At the height of the scam, Casey and business partner Lewis Wallach amassed 80 major properties: 29 in Novato, 10 in Sonoma, and the rest scattered throughout the Marina.

Wallach pleaded guilty to federal fraud charges in 2020. He admitted that he knew that the companies had stopped making profits, but continued to acquire real estate and assure investors of their financial stability. Companies attracted new investors whose payments were used to pay interest to existing investors.

All 60 properties sold in the bankruptcy went to two Bay Area real estate affiliates, Hamilton Zanze and Graham Street Realty, and New York-based investment firm Davidson Kempner Capital Management.

“We look forward to investing more than $50 million in these properties located in our communities,” said Ashley Kabil, Chief Financial Officer of Hamilton Zanze.

It is planned that more than half of the $50 million will be invested in the portfolio’s residential real estate.

The bankruptcy sale has disappointed some of the 1,300 Ponzi scheme investors, most of whom are Marine residents.

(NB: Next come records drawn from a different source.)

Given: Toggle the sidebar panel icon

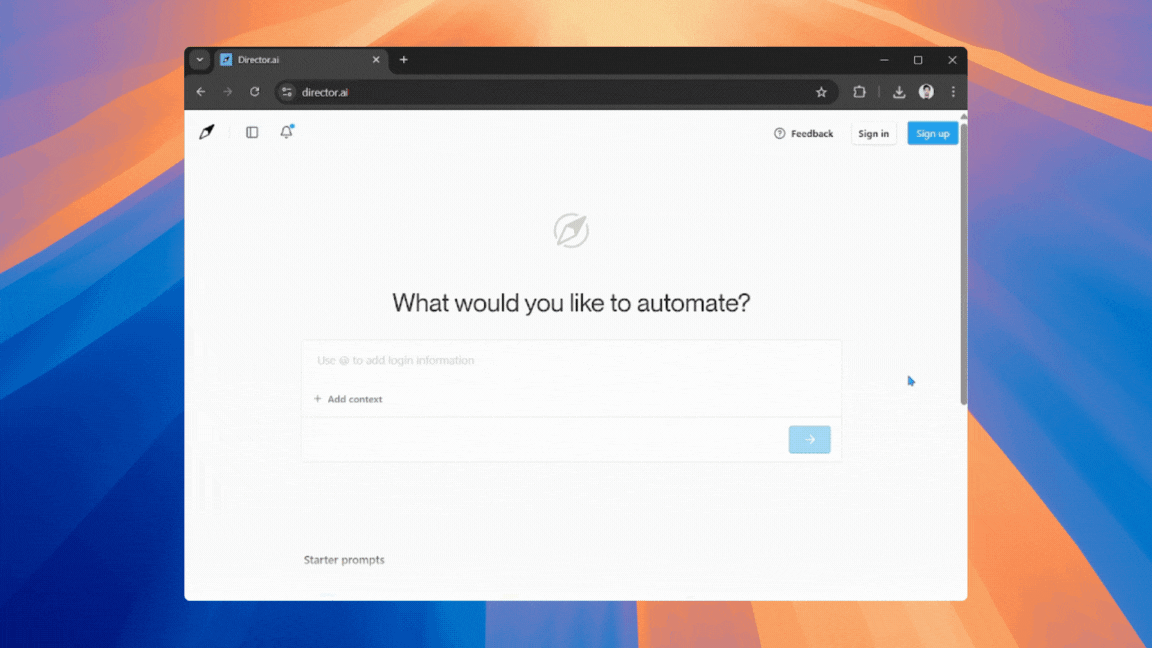Looking at the screenshot, I should pyautogui.click(x=251, y=131).
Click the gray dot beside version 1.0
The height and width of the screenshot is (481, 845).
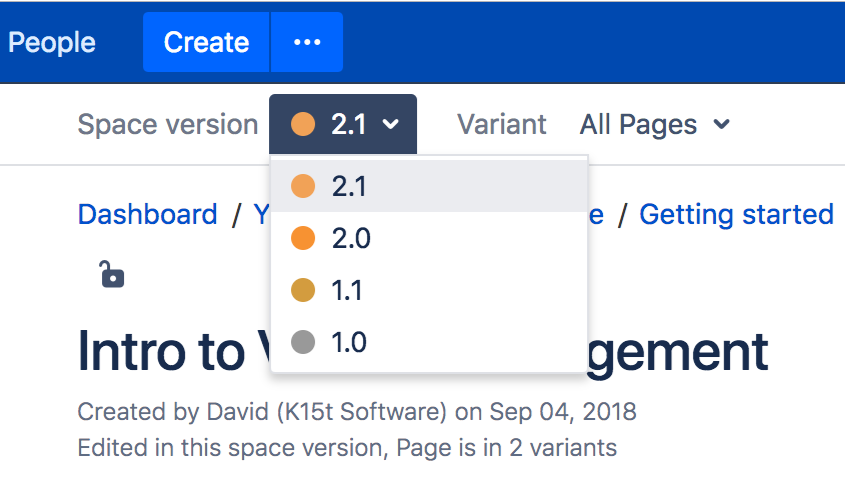(x=303, y=342)
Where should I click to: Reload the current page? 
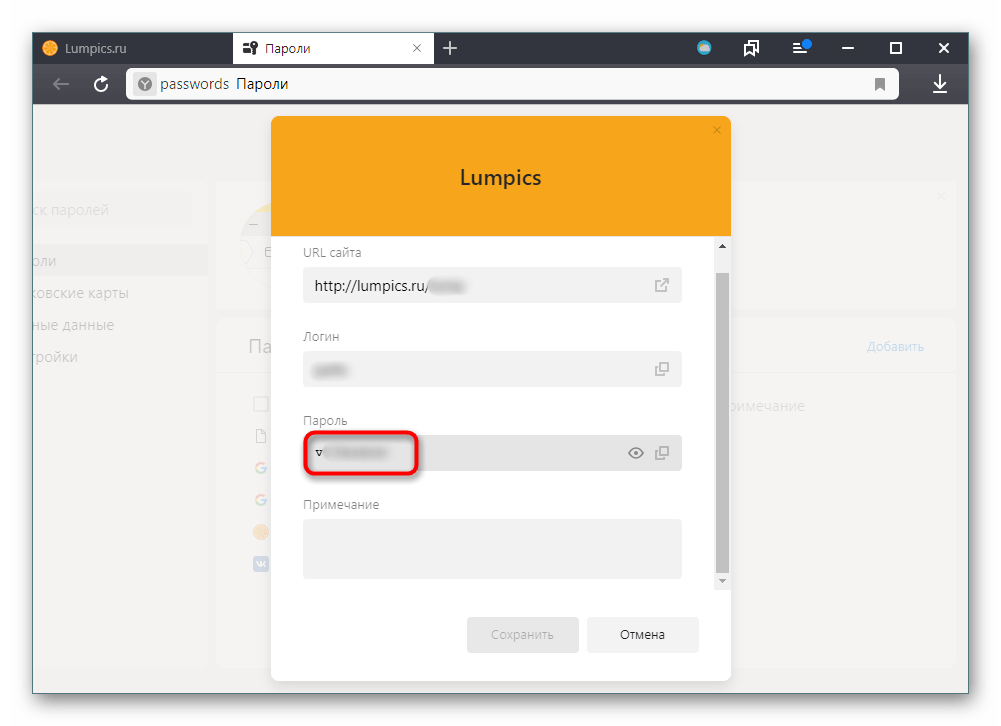101,84
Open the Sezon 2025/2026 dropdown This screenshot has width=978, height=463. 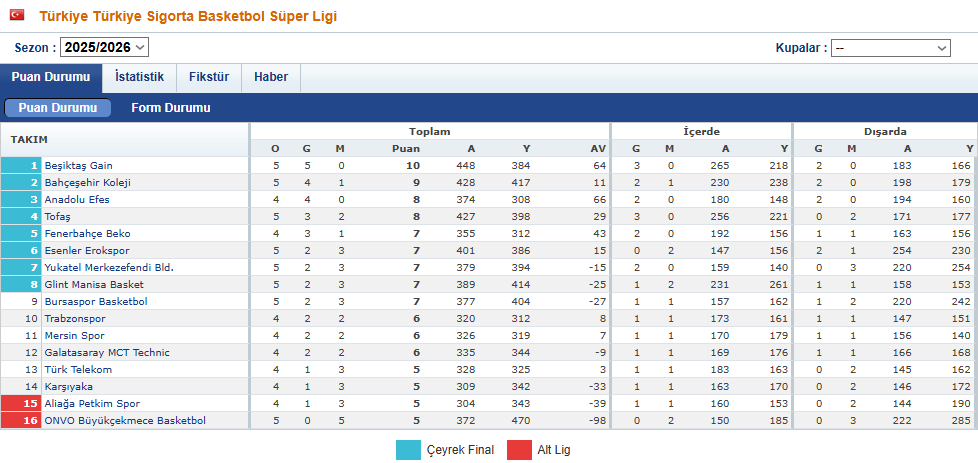click(x=104, y=47)
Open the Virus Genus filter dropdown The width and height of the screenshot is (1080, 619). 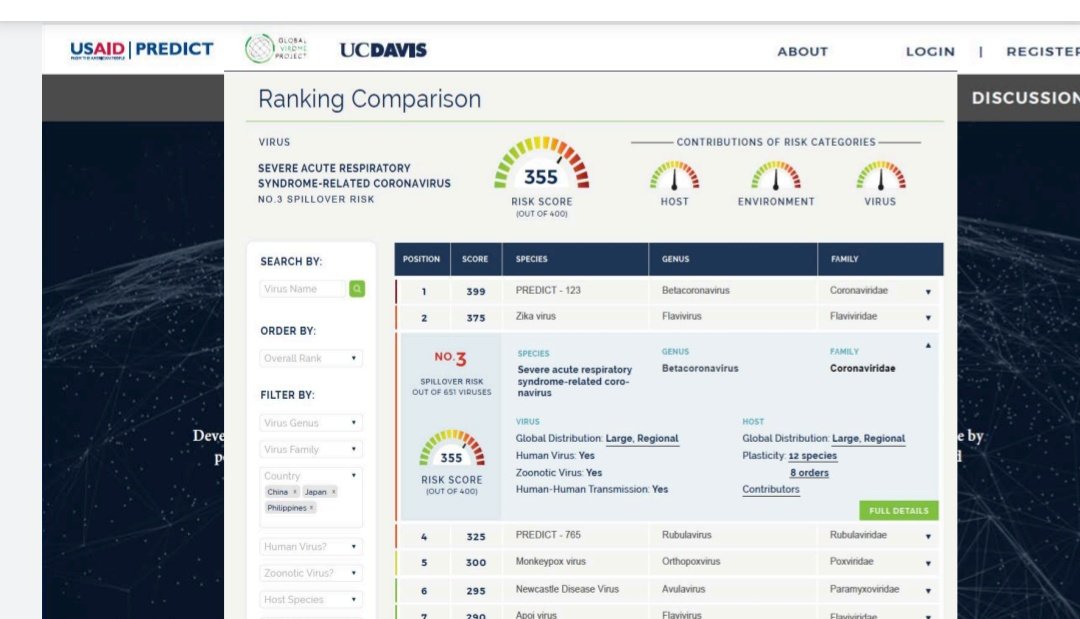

“Many questions were asked about real estate portfolio marketing that were never answered,” said Betsy Alberti, who lived in Marina before retiring to Port Angeles, Washington in 2018.

Alberti said that in July 2020, the remaining assets were valued at $555 million.

“That’s over $100 million that has evaporated in a year,” she said.

Potential buyers of the property have been selected to submit what is known as a “stalking application”. In the event of bankruptcy, the entity is usually selected from a pool of bidders to make the first bid on the remaining assets. This predicted rate is used as a minimum estimate with the expectation that subsequent rates will be higher. In this case, however, there were no higher rates.

Some investors also question the wisdom of bundling commercial and residential property into one package, especially as commercial property values ​​have been hit hard by the COVID-19 pandemic.

Alberti, who put $250,000 into Casey’s scheme, said she was one of the small investors.

“A large number of investors are older people who can no longer work and have lost most of their retirement savings,” Alberti said.

Alberti said investors were also surprised at how much professional fees associated with the bankruptcy have increased.

“At first we were told the fees would be between $10 million and $15 million,” Alberti said. “At the end of the process, we expect $30 (million) to $40 million in professional fees.”

Alberti said some investors, including herself, also believe there were people other than Casey and Wallach involved in the conspiracy.

“We have accomplices who have not been charged, but they still live in grand style,” Alberti said. “They live in houses that have been bought by the company.”

“Basically, they didn’t have to give up their lifestyle,” she said, “while many of the 1,300 investors lost their homes. They went on food stamps. There are people who have died from the trauma of this Ponzi scheme.”

Andrew Hinkelman, senior managing director of Troy, Michigan-based FTI Consulting, who was the chief bankruptcy restructuring officer, declined to comment.

But a legal statement by Gregory Gotthardt, also FTI’s senior managing director, details the portfolio sale process and marketing efforts.

Gotthardt wrote that “FTI logged over 70 hours of direct telephone contact with over 80 potential buyers.”

“Many investment groups have rejected the portfolio as ‘non-institutional’, meaning that the properties did not match their size and quality to meet their investment criteria,” he wrote.

Gotthardt said other investment groups have lost interest due to adverse conditions such as low occupancy due to COVID-19, delayed maintenance and flooding concerns.

“The FTI analysis indicated that the probable market price of the portfolio was significantly lower than indicated by the many pre-bankruptcy broker price opinions obtained by the previous chief restructuring officer,” which valued the portfolio in the range of $543 to $567. million,” he wrote.

“It became apparent that the firms that issued opinions on broker prices had little or no detailed information about the true operating performance of real estate,” he wrote.